Recopiez mot pour mot la liste, depuis son début jusqu'à la ligne qui contient « point(68,409) », cette ligne comprise.

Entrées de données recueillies

+++

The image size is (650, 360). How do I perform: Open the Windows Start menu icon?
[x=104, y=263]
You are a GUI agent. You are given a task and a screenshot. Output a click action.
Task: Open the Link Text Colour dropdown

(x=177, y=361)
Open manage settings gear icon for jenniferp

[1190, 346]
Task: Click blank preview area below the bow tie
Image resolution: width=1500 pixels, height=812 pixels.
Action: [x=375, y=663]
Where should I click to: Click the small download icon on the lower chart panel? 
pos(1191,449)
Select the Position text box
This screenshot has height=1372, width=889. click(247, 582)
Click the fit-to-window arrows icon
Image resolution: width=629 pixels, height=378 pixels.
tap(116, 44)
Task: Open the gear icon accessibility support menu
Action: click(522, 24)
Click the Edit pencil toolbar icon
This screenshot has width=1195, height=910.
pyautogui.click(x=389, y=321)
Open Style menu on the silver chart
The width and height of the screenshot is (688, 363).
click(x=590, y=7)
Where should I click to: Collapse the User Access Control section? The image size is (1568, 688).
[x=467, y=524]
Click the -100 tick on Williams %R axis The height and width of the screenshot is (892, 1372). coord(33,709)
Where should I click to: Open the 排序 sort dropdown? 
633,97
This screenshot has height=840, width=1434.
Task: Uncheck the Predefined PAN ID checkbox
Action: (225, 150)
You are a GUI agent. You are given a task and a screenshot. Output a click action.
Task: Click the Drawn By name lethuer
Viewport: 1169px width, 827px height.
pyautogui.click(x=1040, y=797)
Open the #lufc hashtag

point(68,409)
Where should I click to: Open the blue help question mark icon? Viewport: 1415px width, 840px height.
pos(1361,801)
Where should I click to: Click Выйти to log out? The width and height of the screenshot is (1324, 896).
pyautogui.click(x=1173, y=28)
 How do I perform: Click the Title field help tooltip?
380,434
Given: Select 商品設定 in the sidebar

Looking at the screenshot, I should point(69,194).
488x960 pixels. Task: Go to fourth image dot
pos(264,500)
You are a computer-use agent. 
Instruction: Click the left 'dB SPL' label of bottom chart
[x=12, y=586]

+++

▶ [RÉPONSE ATTENDUE]:
The image size is (650, 360). How do I perform: Open the Windows Start menu icon?
[x=104, y=263]
You are a GUI agent. You are given a task and a screenshot. Output a click action.
Task: Open the Link Text Colour dropdown

(x=177, y=361)
Open manage settings gear icon for jenniferp

[1190, 346]
Task: Click blank preview area below the bow tie
Image resolution: width=1500 pixels, height=812 pixels.
Action: [x=375, y=663]
Where should I click to: Click the small download icon on the lower chart panel? 
pos(1191,449)
Select the Position text box
This screenshot has height=1372, width=889. click(247, 582)
Click the fit-to-window arrows icon
Image resolution: width=629 pixels, height=378 pixels.
tap(116, 44)
Task: Open the gear icon accessibility support menu
Action: click(522, 24)
Click the Edit pencil toolbar icon
This screenshot has width=1195, height=910.
pyautogui.click(x=389, y=321)
Open Style menu on the silver chart
The width and height of the screenshot is (688, 363).
click(x=590, y=7)
Where should I click to: Collapse the User Access Control section? The image size is (1568, 688).
[x=467, y=524]
Click the -100 tick on Williams %R axis The height and width of the screenshot is (892, 1372). coord(33,709)
Where should I click to: Open the 排序 sort dropdown? 
633,97
This screenshot has height=840, width=1434.
Task: Uncheck the Predefined PAN ID checkbox
Action: (225, 150)
You are a GUI agent. You are given a task and a screenshot. Output a click action.
Task: Click the Drawn By name lethuer
Viewport: 1169px width, 827px height.
pyautogui.click(x=1040, y=797)
Open the #lufc hashtag

point(68,409)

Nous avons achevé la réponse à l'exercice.